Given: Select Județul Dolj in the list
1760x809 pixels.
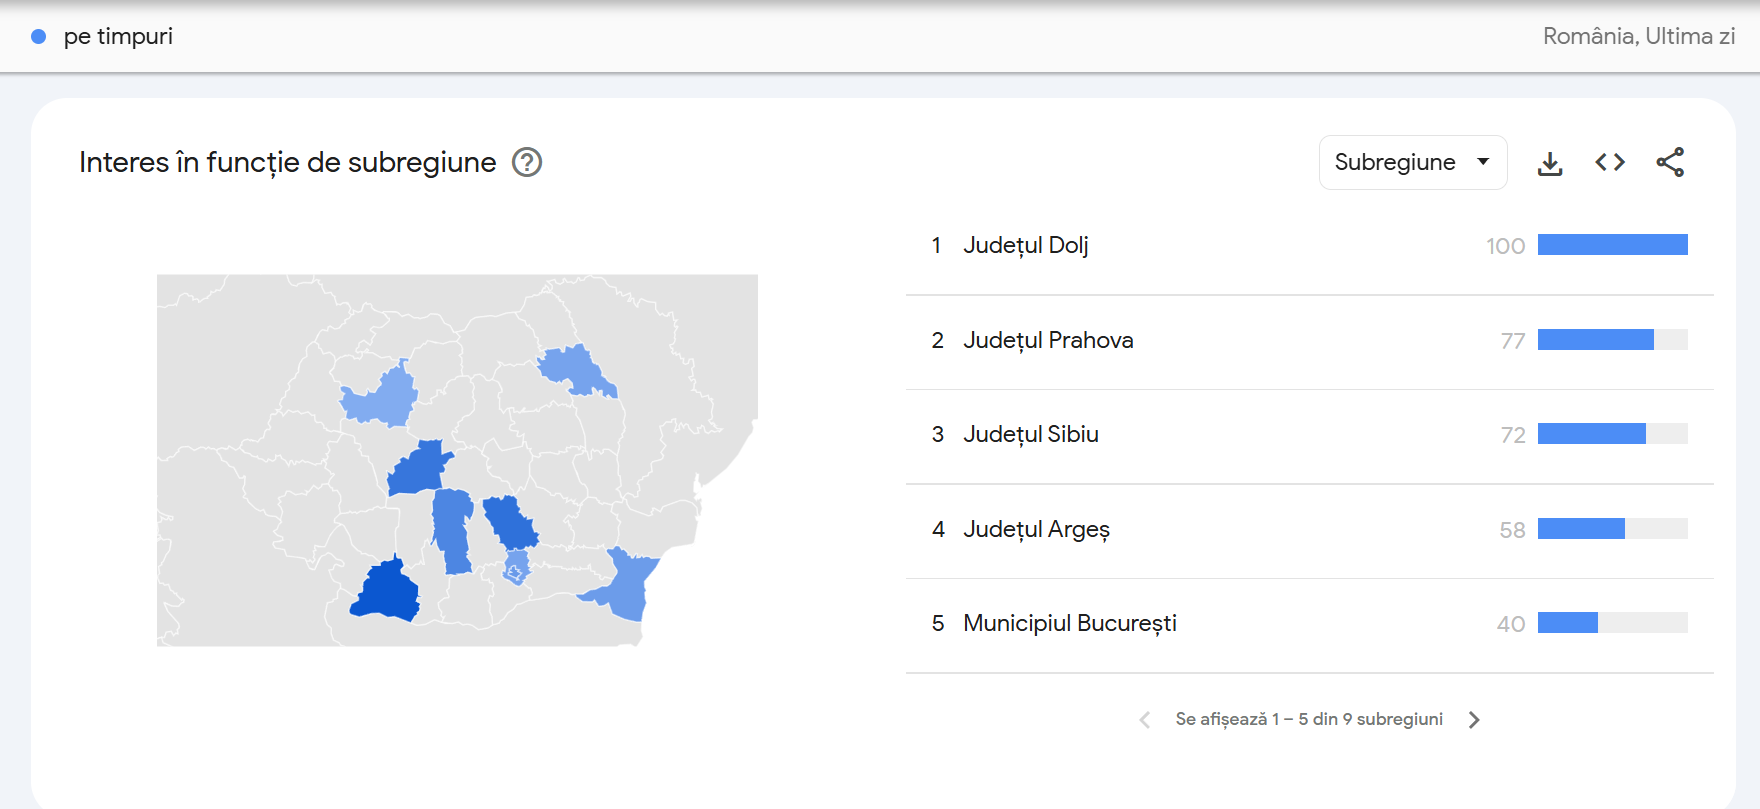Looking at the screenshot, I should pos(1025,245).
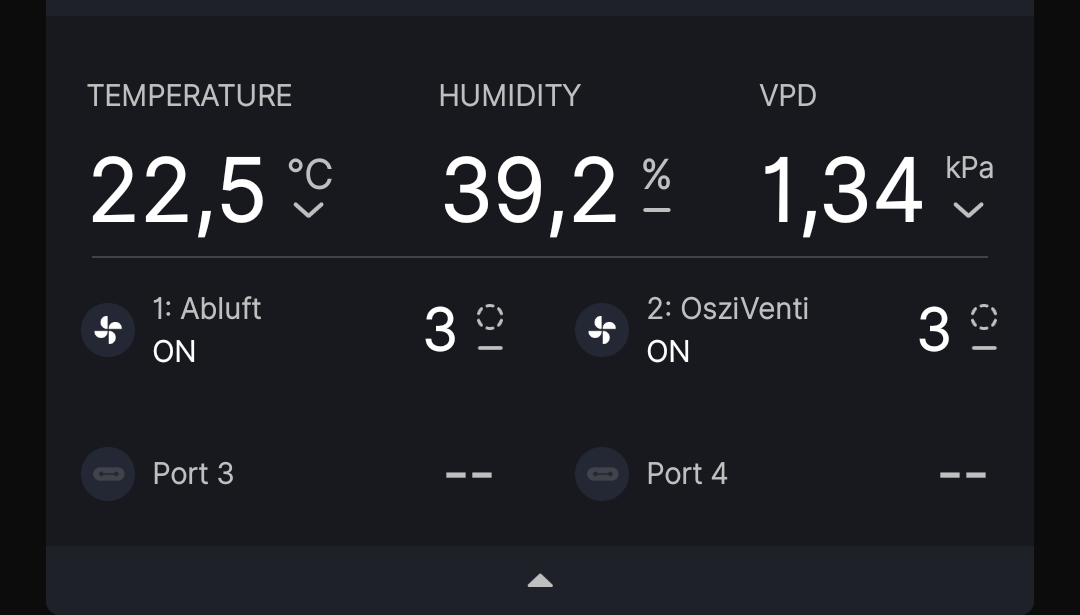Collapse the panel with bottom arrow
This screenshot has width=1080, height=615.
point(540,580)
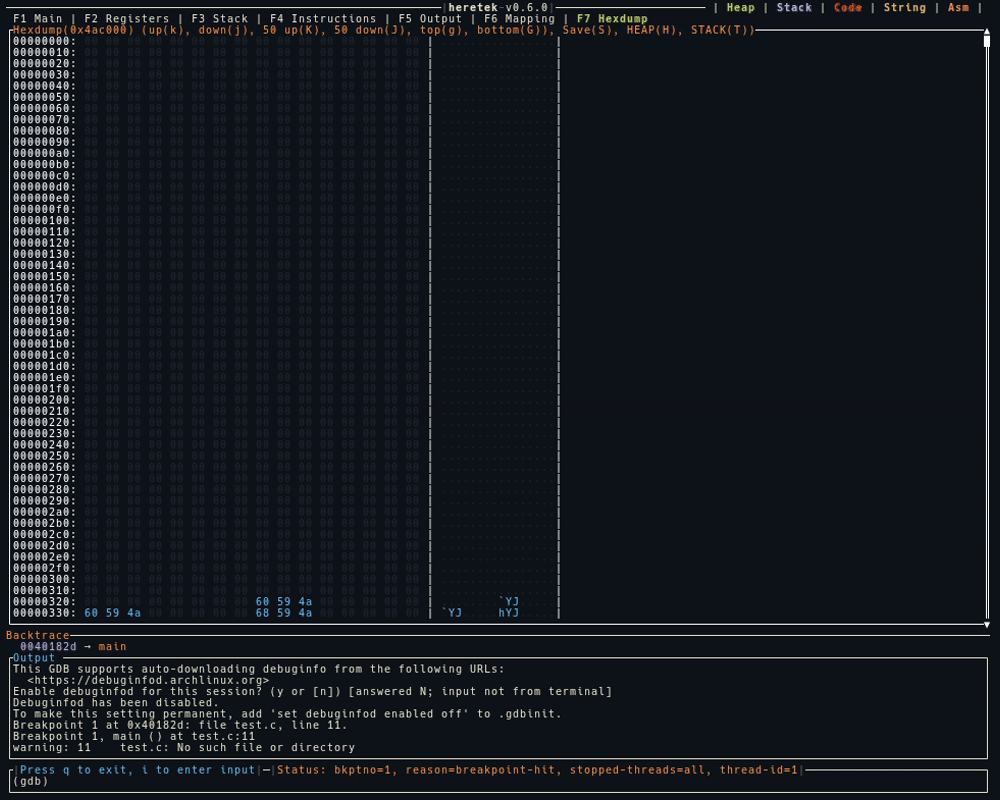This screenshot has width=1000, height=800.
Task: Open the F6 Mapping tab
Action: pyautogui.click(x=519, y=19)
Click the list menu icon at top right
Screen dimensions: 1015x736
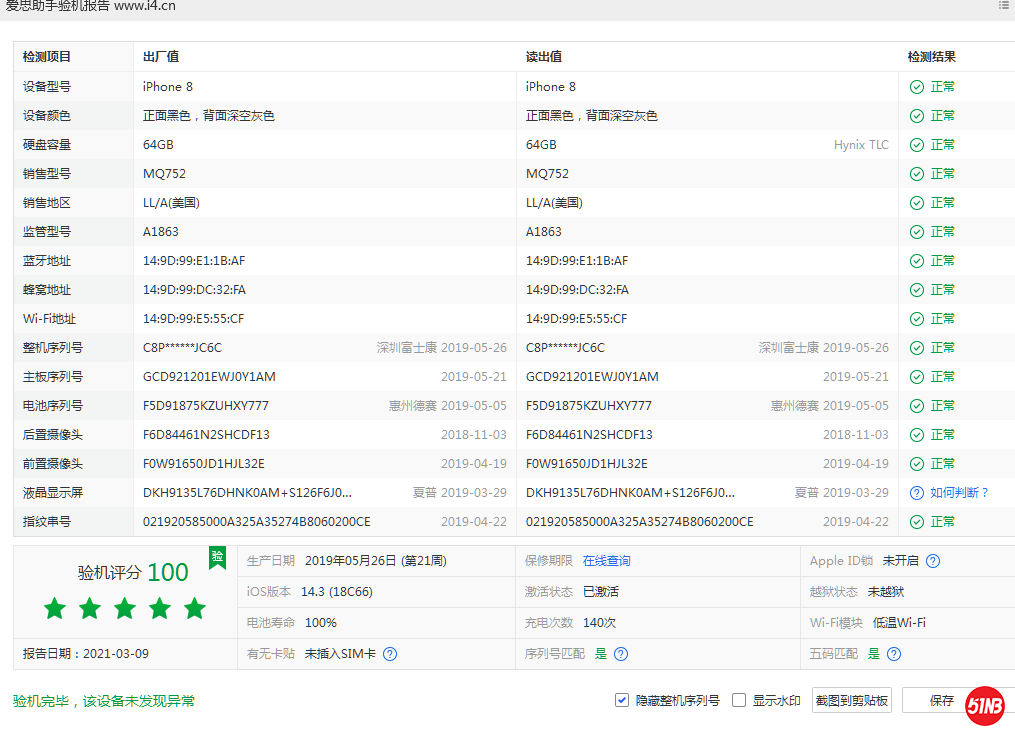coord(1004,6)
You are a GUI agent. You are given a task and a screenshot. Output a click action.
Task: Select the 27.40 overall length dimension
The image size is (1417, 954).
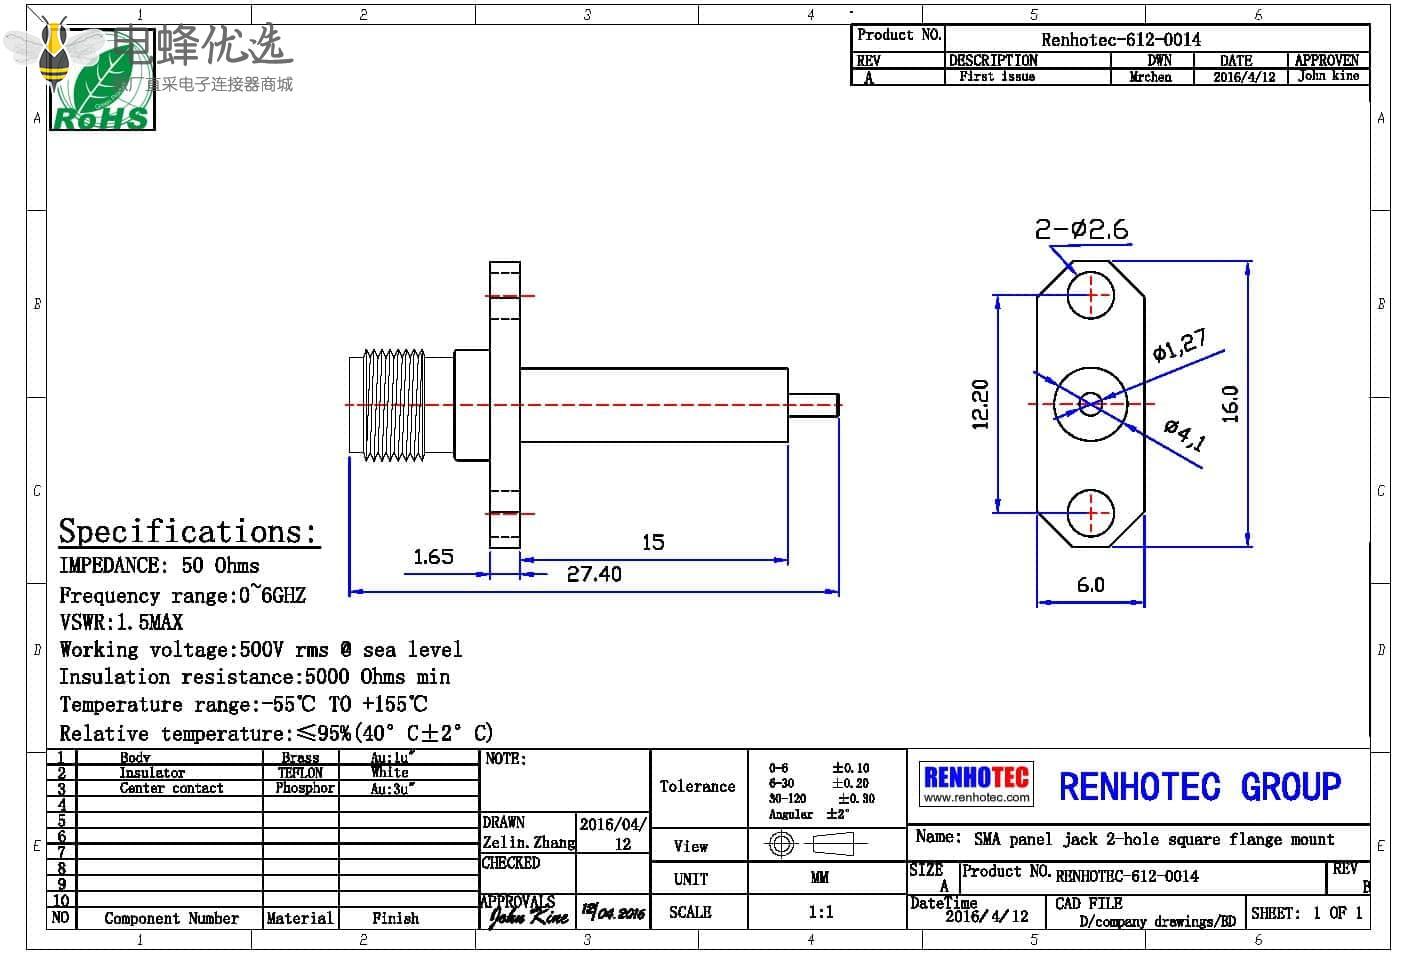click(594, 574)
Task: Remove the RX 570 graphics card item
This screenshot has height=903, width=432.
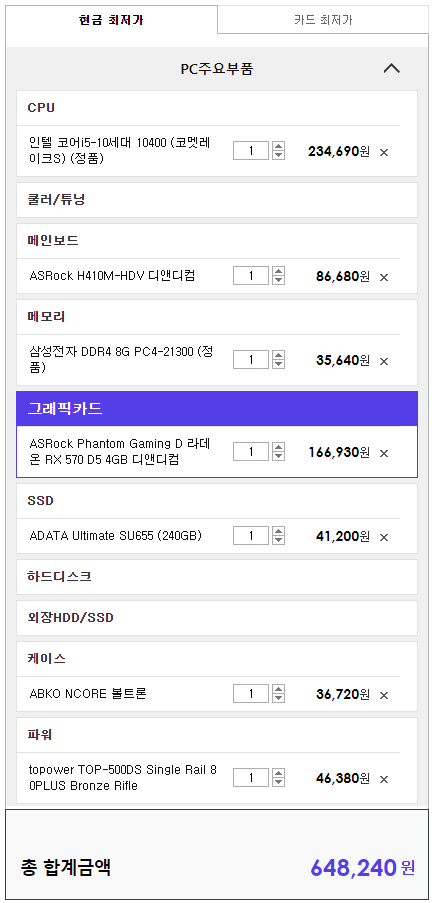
+++
Find the string "Select" in the material above. Then copy each line that has it.

Given: Select Județul Dolj in the list
Task: Select the 27.40 overall length dimension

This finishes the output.